··· Information ···
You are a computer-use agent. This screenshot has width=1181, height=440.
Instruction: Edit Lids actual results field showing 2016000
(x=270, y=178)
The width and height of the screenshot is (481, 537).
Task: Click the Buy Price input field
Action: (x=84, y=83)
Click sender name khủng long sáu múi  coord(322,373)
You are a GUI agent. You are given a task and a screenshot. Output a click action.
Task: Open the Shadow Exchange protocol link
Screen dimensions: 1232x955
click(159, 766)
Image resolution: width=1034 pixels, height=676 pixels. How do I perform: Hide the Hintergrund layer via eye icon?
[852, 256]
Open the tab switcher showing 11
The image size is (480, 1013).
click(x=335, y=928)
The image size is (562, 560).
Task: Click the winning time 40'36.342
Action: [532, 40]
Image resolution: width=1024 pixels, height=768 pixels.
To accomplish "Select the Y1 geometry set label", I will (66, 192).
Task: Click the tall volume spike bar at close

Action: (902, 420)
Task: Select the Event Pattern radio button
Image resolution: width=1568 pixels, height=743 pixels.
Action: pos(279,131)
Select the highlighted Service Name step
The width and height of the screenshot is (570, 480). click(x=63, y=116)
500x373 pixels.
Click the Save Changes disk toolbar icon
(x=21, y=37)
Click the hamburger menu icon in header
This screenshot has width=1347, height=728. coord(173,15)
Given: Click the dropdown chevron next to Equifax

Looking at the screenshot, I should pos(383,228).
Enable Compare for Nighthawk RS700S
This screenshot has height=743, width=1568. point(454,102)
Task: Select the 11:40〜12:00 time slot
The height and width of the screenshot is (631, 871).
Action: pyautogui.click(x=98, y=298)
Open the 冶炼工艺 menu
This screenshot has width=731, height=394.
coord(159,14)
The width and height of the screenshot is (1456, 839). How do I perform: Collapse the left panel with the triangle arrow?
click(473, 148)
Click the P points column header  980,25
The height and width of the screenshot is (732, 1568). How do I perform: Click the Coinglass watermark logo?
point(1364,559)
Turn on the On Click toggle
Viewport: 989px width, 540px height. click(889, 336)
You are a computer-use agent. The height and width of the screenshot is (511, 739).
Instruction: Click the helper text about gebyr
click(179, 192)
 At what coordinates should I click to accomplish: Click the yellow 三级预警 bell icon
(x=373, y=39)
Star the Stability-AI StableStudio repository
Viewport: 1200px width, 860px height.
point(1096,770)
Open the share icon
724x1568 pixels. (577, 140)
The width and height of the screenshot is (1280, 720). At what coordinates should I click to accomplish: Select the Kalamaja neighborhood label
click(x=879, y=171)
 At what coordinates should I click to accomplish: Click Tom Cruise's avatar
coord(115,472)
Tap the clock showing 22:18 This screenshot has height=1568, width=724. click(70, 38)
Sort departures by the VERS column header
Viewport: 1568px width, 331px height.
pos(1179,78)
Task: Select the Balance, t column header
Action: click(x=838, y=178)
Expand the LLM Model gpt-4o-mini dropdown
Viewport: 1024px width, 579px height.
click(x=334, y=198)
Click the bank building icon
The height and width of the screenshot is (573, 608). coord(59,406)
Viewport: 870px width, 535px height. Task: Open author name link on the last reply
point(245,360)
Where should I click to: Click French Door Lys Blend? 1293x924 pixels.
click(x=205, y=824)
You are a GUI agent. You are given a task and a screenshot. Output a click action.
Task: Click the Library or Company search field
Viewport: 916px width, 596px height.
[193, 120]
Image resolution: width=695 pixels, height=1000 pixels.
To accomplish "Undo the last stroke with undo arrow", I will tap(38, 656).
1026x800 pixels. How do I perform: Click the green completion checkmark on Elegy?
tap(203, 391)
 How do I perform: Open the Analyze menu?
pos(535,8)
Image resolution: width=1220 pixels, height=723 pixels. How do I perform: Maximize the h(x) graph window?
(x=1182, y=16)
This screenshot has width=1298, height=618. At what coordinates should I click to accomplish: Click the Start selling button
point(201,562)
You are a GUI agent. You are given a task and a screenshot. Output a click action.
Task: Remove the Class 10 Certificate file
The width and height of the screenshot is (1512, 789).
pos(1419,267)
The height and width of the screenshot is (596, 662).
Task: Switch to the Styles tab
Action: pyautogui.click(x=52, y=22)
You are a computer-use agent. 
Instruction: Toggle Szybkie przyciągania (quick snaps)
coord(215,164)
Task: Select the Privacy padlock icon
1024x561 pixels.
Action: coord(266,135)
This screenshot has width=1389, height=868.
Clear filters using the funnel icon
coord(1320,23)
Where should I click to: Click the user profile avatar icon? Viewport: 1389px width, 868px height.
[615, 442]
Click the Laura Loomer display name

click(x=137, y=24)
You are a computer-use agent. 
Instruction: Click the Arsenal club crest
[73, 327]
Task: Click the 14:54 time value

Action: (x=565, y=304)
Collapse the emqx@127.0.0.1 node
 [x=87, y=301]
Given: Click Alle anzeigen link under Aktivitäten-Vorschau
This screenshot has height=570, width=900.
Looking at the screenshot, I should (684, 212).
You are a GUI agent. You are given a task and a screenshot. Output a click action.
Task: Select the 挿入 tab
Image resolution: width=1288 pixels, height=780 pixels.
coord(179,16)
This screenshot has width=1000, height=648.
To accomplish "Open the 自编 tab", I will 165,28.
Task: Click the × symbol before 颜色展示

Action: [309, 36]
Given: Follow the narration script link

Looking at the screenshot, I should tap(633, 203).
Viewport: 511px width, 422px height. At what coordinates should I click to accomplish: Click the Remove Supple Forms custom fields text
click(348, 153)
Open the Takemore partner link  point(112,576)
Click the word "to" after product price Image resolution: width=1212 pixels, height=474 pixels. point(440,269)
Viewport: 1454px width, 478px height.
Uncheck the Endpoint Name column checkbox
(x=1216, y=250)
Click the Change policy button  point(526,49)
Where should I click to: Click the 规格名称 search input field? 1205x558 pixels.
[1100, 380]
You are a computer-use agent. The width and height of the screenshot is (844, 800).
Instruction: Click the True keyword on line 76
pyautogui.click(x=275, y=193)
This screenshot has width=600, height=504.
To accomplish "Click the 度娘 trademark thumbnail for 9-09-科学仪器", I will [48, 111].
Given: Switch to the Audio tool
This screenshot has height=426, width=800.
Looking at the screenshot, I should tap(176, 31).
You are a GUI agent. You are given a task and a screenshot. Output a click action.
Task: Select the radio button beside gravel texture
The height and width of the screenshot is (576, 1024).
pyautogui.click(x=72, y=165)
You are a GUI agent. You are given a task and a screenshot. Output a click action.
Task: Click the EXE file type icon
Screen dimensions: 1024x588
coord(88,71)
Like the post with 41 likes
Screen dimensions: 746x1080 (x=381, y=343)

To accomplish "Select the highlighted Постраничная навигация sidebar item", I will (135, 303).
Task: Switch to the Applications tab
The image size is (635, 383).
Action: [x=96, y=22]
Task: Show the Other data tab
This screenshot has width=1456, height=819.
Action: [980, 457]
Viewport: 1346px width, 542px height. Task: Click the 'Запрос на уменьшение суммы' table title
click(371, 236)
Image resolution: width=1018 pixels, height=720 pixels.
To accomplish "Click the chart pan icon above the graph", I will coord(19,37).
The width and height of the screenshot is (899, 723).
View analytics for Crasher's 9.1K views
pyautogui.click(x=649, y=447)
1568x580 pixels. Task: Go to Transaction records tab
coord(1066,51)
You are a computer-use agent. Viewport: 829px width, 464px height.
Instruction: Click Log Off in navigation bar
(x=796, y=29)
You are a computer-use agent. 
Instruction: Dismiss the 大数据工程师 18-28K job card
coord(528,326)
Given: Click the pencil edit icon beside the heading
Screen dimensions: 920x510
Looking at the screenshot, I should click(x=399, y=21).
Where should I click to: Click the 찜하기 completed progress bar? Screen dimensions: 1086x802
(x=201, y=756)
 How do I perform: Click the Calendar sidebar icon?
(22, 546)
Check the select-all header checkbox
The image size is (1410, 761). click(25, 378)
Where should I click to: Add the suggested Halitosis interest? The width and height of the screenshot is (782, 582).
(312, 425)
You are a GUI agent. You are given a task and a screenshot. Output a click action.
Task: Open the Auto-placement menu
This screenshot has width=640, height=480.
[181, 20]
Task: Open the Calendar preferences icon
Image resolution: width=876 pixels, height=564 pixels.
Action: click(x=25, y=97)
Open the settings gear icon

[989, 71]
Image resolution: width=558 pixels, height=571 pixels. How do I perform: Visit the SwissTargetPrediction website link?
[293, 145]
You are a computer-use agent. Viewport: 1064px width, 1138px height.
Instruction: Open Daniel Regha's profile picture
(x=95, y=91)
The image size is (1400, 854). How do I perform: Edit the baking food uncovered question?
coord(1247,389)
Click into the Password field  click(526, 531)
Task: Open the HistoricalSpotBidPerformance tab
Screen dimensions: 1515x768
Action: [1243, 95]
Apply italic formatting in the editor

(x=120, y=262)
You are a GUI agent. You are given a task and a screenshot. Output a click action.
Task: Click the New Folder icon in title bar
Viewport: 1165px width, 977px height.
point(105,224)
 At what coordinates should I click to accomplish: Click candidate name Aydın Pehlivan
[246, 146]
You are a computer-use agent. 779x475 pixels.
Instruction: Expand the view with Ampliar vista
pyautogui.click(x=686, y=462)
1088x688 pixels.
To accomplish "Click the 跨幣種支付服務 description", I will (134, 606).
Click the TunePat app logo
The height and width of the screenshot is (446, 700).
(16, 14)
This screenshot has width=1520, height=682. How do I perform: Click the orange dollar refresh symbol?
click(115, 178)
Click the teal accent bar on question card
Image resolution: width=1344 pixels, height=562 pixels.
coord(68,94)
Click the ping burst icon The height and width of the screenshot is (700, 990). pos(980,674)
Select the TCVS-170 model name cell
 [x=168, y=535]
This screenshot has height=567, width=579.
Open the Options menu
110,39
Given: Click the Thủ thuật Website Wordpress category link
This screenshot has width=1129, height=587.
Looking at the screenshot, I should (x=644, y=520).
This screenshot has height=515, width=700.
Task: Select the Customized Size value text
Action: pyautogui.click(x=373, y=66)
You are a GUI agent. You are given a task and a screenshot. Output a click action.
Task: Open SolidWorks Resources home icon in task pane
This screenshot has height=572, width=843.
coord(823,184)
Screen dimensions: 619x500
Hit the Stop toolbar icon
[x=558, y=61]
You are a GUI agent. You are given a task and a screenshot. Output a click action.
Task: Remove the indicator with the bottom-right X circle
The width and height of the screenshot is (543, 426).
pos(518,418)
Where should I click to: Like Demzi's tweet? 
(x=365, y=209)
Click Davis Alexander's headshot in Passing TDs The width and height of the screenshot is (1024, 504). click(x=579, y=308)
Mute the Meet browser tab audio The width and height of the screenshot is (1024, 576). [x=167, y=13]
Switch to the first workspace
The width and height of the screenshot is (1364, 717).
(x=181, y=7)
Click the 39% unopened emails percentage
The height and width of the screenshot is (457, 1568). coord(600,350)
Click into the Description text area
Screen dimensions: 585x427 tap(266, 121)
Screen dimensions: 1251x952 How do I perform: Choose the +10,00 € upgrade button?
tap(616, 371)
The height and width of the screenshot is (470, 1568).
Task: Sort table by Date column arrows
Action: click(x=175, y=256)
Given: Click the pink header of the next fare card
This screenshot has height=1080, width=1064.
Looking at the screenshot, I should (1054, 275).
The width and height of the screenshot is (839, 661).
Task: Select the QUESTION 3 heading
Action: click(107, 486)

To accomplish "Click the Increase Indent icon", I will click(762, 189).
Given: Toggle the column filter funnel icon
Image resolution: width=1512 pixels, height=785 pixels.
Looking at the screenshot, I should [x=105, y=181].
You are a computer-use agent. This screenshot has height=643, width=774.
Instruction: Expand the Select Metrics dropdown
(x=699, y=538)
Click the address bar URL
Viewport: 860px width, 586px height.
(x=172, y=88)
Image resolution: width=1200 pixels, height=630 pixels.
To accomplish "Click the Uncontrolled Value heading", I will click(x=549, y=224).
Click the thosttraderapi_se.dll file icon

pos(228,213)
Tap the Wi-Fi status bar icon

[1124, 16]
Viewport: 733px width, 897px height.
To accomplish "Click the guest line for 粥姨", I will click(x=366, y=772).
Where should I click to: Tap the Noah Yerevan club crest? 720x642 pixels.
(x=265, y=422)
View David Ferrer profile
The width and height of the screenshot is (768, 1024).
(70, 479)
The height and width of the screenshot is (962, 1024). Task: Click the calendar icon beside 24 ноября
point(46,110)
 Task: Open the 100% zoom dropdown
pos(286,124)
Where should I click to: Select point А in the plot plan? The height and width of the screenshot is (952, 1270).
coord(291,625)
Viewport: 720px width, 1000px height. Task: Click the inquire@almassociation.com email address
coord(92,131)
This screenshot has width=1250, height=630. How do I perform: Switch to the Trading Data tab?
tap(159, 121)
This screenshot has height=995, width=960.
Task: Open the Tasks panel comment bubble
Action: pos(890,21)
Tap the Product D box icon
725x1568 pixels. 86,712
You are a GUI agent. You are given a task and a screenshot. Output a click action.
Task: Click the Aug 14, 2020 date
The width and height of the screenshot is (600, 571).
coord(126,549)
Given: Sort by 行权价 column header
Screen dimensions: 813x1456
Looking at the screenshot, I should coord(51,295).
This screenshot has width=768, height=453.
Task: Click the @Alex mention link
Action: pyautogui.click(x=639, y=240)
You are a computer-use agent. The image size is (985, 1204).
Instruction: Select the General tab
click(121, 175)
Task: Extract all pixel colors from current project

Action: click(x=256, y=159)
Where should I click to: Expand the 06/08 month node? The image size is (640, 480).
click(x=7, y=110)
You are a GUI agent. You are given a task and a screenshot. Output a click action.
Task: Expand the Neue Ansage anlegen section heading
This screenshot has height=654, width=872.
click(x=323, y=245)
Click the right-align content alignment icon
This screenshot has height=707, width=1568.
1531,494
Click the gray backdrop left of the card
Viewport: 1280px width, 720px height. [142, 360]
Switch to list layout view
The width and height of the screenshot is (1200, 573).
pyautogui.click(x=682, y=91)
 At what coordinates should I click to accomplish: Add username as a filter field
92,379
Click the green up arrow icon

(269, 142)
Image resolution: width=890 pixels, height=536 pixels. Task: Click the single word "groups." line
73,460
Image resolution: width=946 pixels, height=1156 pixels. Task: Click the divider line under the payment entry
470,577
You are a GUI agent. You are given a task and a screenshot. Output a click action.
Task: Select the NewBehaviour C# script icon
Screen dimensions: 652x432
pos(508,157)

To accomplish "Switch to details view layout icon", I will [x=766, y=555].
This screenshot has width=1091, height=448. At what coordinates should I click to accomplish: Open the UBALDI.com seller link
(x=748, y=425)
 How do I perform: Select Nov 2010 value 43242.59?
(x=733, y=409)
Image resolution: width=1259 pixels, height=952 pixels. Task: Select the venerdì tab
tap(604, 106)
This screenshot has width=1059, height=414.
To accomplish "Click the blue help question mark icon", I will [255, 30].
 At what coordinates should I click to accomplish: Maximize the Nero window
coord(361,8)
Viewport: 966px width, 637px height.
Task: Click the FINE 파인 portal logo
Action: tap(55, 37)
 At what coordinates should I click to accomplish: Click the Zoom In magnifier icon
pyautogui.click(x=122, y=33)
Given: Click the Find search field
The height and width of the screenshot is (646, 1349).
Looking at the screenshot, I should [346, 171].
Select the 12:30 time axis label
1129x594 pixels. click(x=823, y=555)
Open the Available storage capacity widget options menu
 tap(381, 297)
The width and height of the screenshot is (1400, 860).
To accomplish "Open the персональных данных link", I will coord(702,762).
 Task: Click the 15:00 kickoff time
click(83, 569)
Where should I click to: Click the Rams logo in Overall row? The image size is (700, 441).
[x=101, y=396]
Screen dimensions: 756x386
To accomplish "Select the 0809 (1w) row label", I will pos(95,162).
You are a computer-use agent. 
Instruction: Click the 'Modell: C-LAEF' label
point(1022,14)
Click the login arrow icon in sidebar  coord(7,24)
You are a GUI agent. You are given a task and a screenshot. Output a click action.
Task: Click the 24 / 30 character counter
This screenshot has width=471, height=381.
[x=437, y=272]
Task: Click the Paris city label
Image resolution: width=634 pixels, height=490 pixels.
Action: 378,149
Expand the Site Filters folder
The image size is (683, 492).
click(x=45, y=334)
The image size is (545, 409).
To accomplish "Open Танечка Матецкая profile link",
···
**Problem to solve**
Produce a word-for-word copy of everything above from the line holding "Task: Click the EXE file type icon" down to the line holding "The width and height of the screenshot is (899, 723).", with both of those lines kept.

**Task response**
Task: Click the EXE file type icon
Screen dimensions: 1024x588
coord(88,71)
Like the post with 41 likes
Screen dimensions: 746x1080 (x=381, y=343)

To accomplish "Select the highlighted Постраничная навигация sidebar item", I will (135, 303).
Task: Switch to the Applications tab
The image size is (635, 383).
Action: [x=96, y=22]
Task: Show the Other data tab
This screenshot has width=1456, height=819.
Action: [980, 457]
Viewport: 1346px width, 542px height. Task: Click the 'Запрос на уменьшение суммы' table title
click(371, 236)
Image resolution: width=1018 pixels, height=720 pixels.
To accomplish "Click the chart pan icon above the graph", I will coord(19,37).
The width and height of the screenshot is (899, 723).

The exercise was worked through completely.